CudaMalloc is too expensive and GPU Memories

Dear All,

I am trying to convert some part of C++ code into CUDA Kernels. Till now i have got following queries … any inputs on these are highly appreciated

  1. For executing any portion of C++ code on GPU using CUDA i need to CudaMalloc which takes alot of time which is actually more than complete execution time on CPU, then what is appropriate way to allocate memory on GPU ?

  2. What different types of memories are available on GPU which is appropriate to Use with CUDA ?

What is the “complete execution time on CPU”? How did you determine that “CudaMalloc … takes a lot of time”?

Note that CUDA context creation / initialization occurs lazily, usually triggered by the first CUDA API call, such as the first cudaMalloc() call. CUDA context initialization varies based on system configuration, and generally takes longer if there is a lot of system memory and a lot of GPU memory.

Absolutely Correct …

This is what i come to know CUDA subsystem gets initialized by the first CUDA runtime API call.

To prevent this it’s mentioned in user guide that we should use CUT_DEVICE_INIT which will do required initialization and after that we should use Cudamalloc and after this i have verified cudamalloc takes only 10 micro seconds…

But currently i am struggling to add CUT_DEVICE_INIT with Cuda 6.5 version… forums say CUT_DEVICE_INIT is removed after Cuda 5.0 so what is the alternate way to initialize cuda subsystem with Cuda6.5 ??

Any input is highly appreciated…

Which “user guide” recommended the use of CUT_DEVICE_INIT? Can you point to the relevant document and the relevant section in that document?

As far as I recall, all the CUT stuff was part of a utility library that was introduced to shorten example program shipping with CUDA, and NVIDIA pointed out numerous time that this code was not to be considered part of the CUDA deliverables, could change or go away at any time, and should therefore not be used by CUDA programmers for production code.

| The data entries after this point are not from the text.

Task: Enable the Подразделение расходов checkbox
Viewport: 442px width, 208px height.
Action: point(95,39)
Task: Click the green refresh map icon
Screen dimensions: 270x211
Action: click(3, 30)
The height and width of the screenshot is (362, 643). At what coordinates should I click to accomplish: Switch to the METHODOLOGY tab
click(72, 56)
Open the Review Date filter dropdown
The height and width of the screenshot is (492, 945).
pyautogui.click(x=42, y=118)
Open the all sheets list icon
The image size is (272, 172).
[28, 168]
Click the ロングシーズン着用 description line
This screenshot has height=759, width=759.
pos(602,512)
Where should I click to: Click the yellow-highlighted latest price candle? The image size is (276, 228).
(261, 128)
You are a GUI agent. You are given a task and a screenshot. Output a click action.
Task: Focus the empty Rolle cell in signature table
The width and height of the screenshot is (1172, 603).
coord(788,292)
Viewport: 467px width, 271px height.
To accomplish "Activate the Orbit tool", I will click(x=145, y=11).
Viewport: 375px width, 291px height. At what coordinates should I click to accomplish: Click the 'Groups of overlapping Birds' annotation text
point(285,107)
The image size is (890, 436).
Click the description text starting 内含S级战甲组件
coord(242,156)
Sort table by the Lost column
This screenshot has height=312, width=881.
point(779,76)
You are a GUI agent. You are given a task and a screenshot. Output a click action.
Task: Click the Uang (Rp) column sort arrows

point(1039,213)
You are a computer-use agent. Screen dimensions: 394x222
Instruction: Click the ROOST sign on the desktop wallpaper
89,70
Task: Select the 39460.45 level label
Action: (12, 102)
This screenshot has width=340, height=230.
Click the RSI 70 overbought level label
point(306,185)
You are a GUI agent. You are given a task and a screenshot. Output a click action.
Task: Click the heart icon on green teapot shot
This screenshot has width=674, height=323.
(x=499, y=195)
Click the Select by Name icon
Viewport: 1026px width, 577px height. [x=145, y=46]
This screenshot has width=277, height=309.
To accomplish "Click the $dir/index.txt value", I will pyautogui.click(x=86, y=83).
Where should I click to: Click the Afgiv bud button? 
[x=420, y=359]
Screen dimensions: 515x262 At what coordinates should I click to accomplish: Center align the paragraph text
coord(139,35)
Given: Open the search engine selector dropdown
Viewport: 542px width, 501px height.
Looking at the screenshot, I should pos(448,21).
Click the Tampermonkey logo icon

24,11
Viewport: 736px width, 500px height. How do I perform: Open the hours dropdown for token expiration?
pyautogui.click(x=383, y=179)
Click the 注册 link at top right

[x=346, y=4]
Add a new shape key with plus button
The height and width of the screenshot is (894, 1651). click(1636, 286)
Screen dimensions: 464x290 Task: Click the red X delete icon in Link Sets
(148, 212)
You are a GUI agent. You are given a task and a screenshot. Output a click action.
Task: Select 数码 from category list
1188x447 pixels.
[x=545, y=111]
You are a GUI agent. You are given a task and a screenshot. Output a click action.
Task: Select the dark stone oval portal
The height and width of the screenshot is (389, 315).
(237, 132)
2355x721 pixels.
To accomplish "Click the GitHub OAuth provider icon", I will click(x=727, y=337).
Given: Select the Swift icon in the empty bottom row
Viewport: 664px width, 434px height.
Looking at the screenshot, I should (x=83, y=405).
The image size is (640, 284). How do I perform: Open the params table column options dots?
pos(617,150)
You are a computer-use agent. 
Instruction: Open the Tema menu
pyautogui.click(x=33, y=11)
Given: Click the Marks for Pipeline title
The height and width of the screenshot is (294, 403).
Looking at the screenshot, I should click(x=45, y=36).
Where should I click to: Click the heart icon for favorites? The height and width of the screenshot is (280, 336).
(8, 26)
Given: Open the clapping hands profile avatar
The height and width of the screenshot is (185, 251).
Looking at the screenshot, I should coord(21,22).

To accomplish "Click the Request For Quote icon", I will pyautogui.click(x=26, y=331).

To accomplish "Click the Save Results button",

Try calling cudaFree(0) to trigger initialization of the CUDA context.

Correct… This was library called CUTIL and it’s not part of CUDA toolkit…

Thanks for your response cudaFree(0) is initilizing CUDA subsystem successfully .

cudaFree Frees the memory space pointed to by devPtr, which must have been returned by a previous call to cudaMalloc() and if argument is zero as you suggested it does no operation…

It’s solving issue of initializing CUDA subsystem but CudaFree doesn’t seem to be an API for this purpose so is there any other API for Cuda6.5 which can be used at the start of the application to initialize CUDA subsystem…

In the CUDA runtime API, there is no dedicated context creation API call. Instead, context creation and initialization happen lazily, as needed. This is by design, as the CUDA runtime seeks to hide low-level details that are exposed when using the CUDA driver API.

Most CUDA runtime API calls will trigger the context creation if a context doesn’t exist yet. Calling cudaFree(0) is one API call that is convenient to manually trigger creation of the context, as it initiates no other activity besides the side effect of kicking off context creation and initialization.

If, for reasons I do not understand, you do not want to use cudaFree(0) to trigger the CUDA context creation, you are free to invoke some other suitable CUDA runtime API call for this purpose, or you can simply rely on the default lazy on-demand initialization.